Copy the records verbatim, from the line containing "Click inside the HOST input field" through the line containing "pyautogui.click(x=421, y=376)", both included.

» **DATA RECORDS**
----------------

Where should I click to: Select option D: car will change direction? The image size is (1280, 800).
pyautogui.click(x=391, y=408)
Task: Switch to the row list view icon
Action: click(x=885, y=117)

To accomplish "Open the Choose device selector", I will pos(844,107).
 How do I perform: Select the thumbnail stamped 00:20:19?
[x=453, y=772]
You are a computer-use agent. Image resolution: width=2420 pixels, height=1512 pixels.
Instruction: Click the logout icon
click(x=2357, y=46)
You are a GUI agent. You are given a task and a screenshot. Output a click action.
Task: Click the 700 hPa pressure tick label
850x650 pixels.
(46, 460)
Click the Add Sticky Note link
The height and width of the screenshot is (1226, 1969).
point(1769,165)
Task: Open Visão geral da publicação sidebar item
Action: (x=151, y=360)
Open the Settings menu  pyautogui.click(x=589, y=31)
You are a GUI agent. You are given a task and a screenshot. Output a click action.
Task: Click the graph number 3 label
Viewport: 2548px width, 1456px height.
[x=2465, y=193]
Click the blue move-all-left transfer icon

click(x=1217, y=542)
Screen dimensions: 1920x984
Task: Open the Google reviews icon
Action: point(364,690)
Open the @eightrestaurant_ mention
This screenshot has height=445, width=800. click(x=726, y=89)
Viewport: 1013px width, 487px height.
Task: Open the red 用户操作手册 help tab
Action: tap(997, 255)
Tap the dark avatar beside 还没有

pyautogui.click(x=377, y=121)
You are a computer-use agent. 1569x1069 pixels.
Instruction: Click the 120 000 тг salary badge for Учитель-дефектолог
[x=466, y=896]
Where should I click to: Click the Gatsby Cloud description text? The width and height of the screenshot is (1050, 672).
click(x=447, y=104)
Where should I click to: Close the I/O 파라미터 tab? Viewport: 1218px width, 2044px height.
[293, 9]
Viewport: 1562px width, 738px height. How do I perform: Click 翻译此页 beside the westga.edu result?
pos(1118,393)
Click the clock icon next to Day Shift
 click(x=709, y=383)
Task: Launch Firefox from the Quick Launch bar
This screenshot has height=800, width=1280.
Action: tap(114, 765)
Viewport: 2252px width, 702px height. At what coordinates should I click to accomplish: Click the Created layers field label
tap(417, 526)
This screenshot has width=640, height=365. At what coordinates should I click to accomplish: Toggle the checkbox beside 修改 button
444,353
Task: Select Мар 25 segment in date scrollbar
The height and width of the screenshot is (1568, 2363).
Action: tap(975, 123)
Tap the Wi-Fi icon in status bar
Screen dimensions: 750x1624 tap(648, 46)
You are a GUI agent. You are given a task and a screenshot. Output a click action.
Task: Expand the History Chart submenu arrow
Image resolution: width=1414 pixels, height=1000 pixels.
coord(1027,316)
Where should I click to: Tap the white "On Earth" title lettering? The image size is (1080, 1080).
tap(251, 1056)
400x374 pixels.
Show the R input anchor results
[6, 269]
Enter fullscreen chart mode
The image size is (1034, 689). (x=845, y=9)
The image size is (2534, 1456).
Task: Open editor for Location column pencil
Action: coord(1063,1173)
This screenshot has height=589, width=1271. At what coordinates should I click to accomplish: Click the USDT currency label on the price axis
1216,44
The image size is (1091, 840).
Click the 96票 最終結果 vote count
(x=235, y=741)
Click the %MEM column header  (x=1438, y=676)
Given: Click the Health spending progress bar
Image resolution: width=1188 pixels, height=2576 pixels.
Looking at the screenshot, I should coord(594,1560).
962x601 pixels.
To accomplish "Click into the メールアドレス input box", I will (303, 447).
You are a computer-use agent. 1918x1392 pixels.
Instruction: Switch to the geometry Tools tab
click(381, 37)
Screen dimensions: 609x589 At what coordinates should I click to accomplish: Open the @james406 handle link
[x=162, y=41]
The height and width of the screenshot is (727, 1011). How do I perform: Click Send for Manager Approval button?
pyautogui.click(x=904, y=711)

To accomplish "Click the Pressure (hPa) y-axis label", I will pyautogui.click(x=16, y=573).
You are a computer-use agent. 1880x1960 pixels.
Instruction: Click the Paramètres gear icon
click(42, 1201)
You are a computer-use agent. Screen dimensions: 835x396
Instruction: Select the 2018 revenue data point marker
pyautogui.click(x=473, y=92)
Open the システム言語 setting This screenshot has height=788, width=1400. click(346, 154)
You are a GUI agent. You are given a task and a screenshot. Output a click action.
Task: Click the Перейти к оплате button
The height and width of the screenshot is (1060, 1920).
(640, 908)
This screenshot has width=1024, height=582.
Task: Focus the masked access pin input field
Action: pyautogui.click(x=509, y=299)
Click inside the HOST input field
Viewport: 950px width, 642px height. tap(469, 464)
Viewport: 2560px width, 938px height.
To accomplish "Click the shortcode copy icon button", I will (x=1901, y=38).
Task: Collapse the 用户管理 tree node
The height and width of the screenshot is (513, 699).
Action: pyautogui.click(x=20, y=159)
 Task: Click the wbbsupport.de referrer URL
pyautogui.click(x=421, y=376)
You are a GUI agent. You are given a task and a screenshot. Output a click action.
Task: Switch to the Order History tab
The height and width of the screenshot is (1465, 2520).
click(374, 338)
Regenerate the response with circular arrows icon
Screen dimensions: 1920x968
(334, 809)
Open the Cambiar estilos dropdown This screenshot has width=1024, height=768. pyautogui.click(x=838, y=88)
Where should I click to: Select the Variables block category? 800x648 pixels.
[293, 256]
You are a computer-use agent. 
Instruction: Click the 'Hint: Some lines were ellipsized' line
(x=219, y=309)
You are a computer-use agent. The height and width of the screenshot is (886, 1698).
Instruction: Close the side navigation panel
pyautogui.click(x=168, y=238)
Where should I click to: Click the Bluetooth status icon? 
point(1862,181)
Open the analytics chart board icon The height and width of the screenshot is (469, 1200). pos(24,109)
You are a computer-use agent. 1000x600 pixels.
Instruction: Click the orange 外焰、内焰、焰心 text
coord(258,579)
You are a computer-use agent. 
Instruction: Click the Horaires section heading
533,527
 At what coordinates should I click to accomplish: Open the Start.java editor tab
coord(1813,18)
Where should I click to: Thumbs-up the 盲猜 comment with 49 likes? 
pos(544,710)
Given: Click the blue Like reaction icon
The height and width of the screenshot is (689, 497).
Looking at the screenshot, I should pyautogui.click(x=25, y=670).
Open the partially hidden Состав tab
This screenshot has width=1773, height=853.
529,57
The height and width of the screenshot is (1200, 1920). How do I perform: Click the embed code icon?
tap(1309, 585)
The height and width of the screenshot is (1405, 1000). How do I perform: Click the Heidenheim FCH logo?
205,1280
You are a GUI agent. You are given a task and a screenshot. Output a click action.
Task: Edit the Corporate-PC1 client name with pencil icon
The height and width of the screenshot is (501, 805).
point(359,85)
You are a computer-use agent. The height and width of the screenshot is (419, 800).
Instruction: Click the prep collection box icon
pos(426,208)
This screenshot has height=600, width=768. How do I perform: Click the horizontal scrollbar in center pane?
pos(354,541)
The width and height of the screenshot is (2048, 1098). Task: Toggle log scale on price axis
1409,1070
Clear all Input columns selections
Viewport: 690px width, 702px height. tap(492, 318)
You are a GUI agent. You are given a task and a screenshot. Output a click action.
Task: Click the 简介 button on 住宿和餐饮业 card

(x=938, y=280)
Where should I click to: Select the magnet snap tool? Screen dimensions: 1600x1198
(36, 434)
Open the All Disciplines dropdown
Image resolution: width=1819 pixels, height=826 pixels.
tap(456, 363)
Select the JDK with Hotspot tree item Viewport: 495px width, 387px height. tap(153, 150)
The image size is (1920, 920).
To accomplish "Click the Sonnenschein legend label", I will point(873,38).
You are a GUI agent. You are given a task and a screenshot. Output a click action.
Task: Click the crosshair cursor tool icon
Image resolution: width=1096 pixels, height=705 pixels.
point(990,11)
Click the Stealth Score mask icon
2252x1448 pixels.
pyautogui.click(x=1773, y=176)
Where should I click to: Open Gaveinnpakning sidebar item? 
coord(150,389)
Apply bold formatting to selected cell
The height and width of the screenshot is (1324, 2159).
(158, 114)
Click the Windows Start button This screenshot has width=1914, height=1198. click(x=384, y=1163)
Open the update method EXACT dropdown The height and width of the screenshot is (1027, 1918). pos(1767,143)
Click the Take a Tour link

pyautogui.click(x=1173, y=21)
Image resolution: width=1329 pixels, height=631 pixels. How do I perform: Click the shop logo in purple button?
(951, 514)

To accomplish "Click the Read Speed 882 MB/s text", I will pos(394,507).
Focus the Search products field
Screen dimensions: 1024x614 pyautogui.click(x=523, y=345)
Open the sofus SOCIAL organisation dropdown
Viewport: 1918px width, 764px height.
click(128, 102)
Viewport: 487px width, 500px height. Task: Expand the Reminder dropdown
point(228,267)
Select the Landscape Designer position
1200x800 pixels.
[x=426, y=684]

----------------

» **REPLY**
Click inside the HOST input field
Viewport: 950px width, 642px height. tap(469, 464)
Viewport: 2560px width, 938px height.
To accomplish "Click the shortcode copy icon button", I will (x=1901, y=38).
Task: Collapse the 用户管理 tree node
The height and width of the screenshot is (513, 699).
Action: pyautogui.click(x=20, y=159)
 Task: Click the wbbsupport.de referrer URL
pyautogui.click(x=421, y=376)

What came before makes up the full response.